Granules produced by the process according to the invention preferably contain nonionic surfactants, more particularly together with anionic surfactants, for example alkyl benzenesulfonate and/or fatty alkyl sulfate. The nonionic surfactants are preferably derived from liquid ethoxylated, more particularly primary, alcohols preferably containing 9 to 18 carbon atoms and, on average, 1 to 12 moles of ethylene oxide per mole of alcohol, in which the alcohol radical may be linear or methyl-branched in the 2 position or may contain a mixture of linear and methyl-branched radicals such as is normally present in oxoalcohol radicals. However, linear radicals of C12-18 alcohols of natural origin, for example coconut oil alcohol, tallow fatty alcohol or oleyl alcohol, are particularly preferred. The degrees of ethoxylation mentioned are statistical mean values which, for a specific product, may be a whole number or a mixed number. Preferred alcohol ethoxylates are the so-called narrow-range ethoxylates ("NRE"). Alcohol ethoxylates containing on average 2 to 8 ethylene oxide groups are particularly preferred. Preferred ethoxylated alcohols include, for example, C9-11 oxoalcohol containing 7 EO, C13-15 oxoalcohol containing 3 EO, 5 EO or 7 EO and, more particularly, C12-14 alcohol containing 3 EO or 4 EO, C12-18 alcohols containing 3 EO, 5 EO or 7 EO and mixtures thereof, such as mixtures of C12-14 alcohol containing 3 EO and C12-18 alcohol containing 5 EO.
In addition, the granules produced by the process according to the invention may contain as nonionic surfactants alkyl glycosides corresponding to the general formula R--O--(G)x, in which R is a primary linear or 2-methyl-branched aliphatic radical containing 8 to 22 and preferably 12 to 18 carbon atoms, G is a symbol which stands for a glycose unit containing 5 or 6 carbon atoms and the degree of oligomerization x is between 1 and 10, preferably between 1 and 2 and, more preferably, is distinctly smaller than 1.4.

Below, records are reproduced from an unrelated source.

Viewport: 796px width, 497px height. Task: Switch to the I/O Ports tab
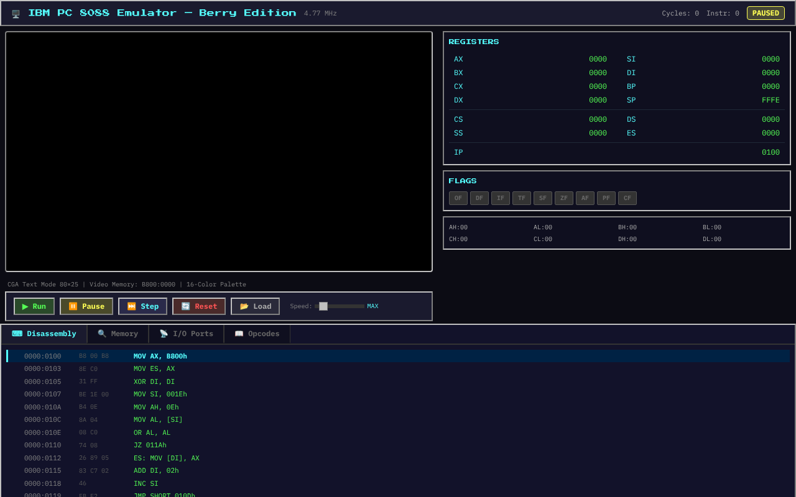pos(186,334)
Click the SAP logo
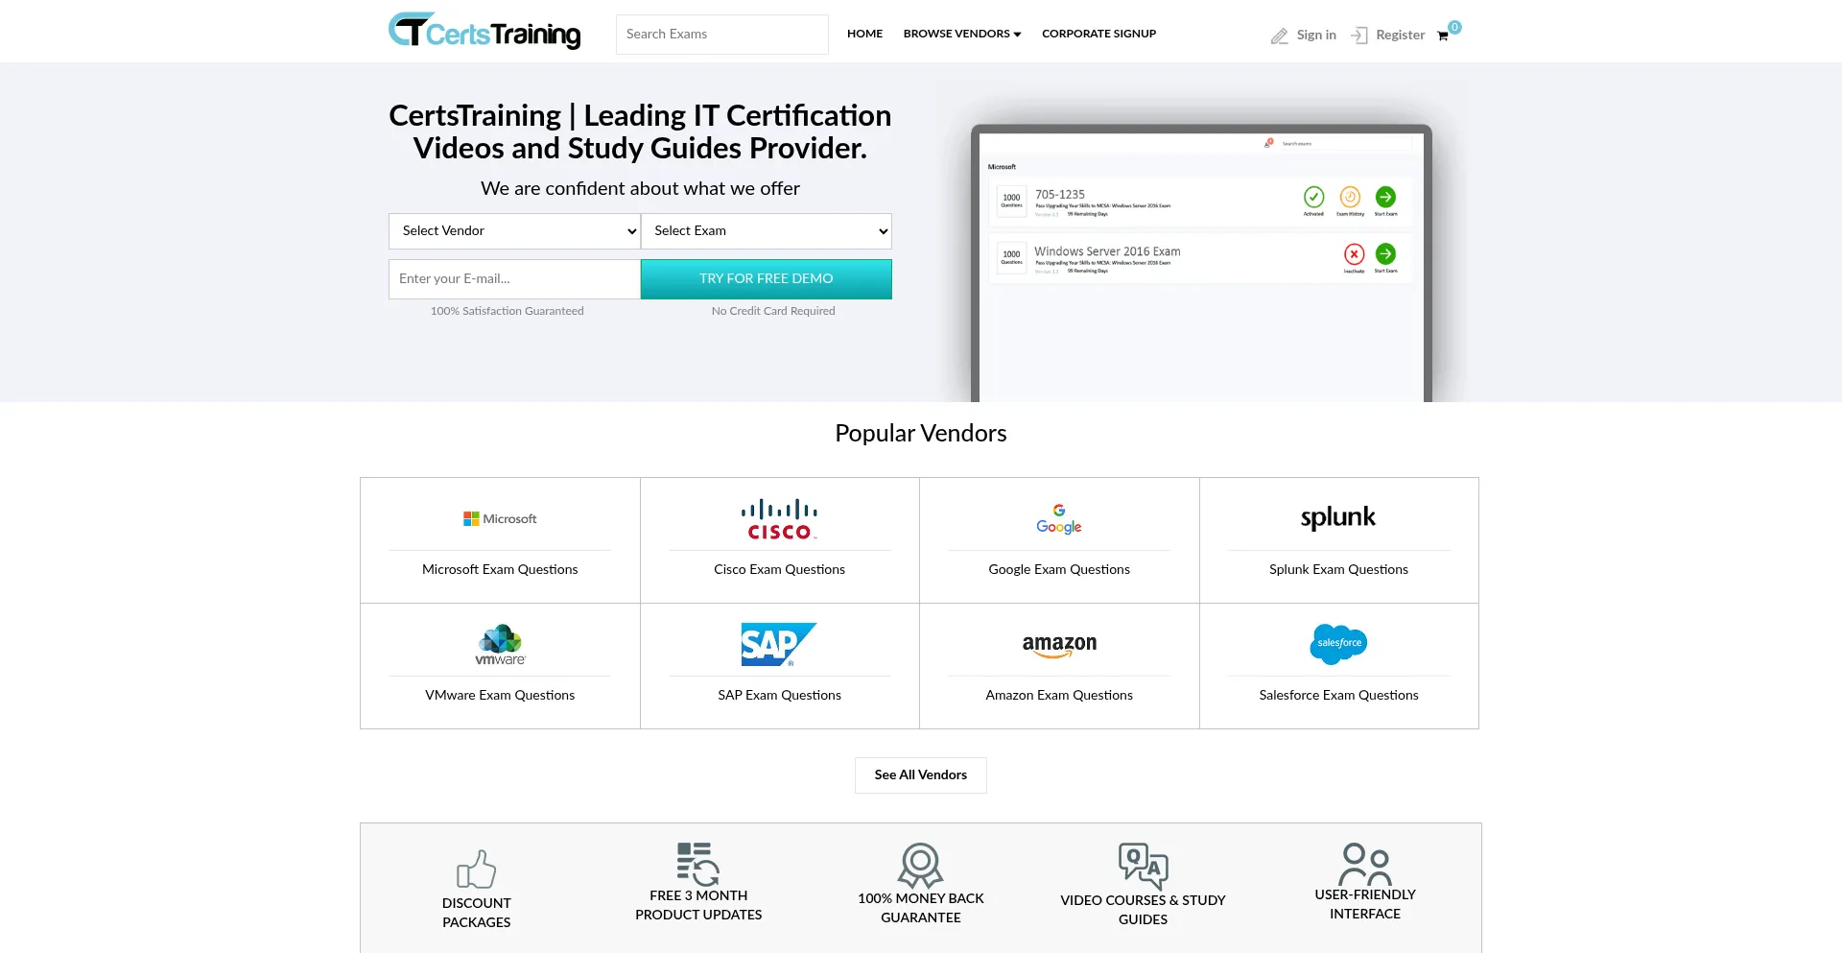1842x953 pixels. [x=778, y=644]
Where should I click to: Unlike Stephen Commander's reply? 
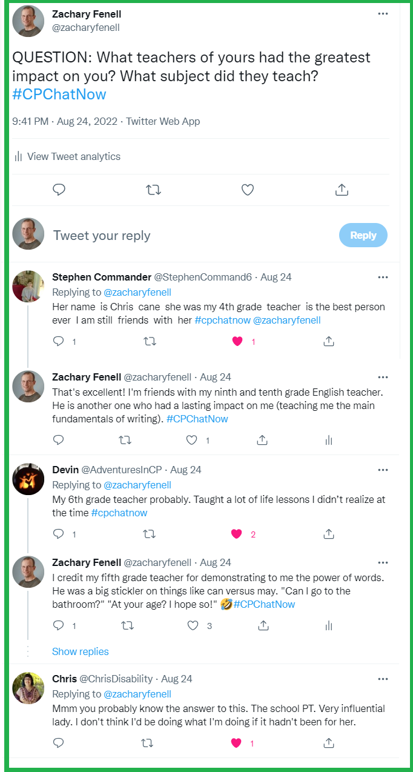click(237, 341)
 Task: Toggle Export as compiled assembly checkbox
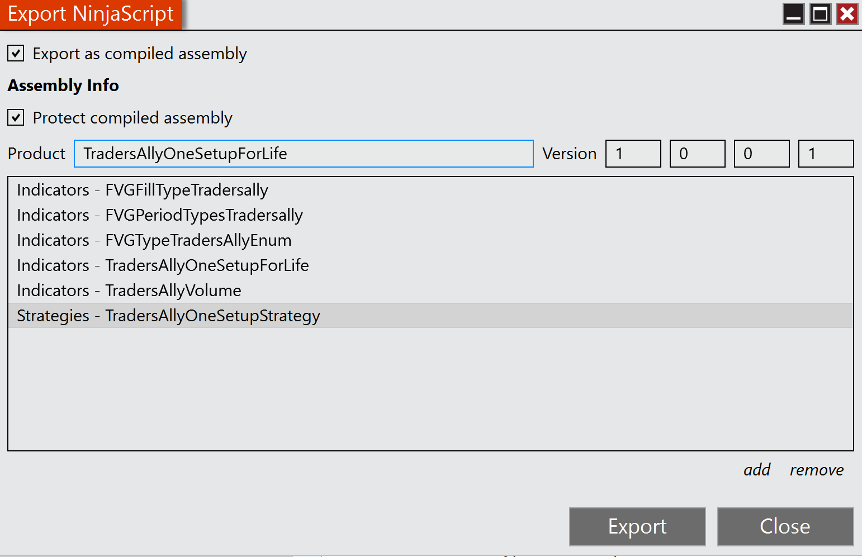point(16,54)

The percentage content of the surfactants in the surfactant formulation as a whole is preferably between 20 and 75% by weight and more preferably between 35 and 70% by weight.
The surfactant formulation preferably contains as further constituents additives which are ingredients of detergents and cleaning products. Surfactant formulations containing additives in quantities of 0.001 to 15% by weight, based on the surfactant formulation as a whole, are preferably used in the process according to the invention. Particularly preferred additives are dyes, foam inhibitors, bleaches and/or solubility-improving constituents.
Suitable dyes are heat-stable dyes, preferably pigments, which are advantageously used in quantities of 0.001 to 0.5% by weight, based on the surfactant formulation.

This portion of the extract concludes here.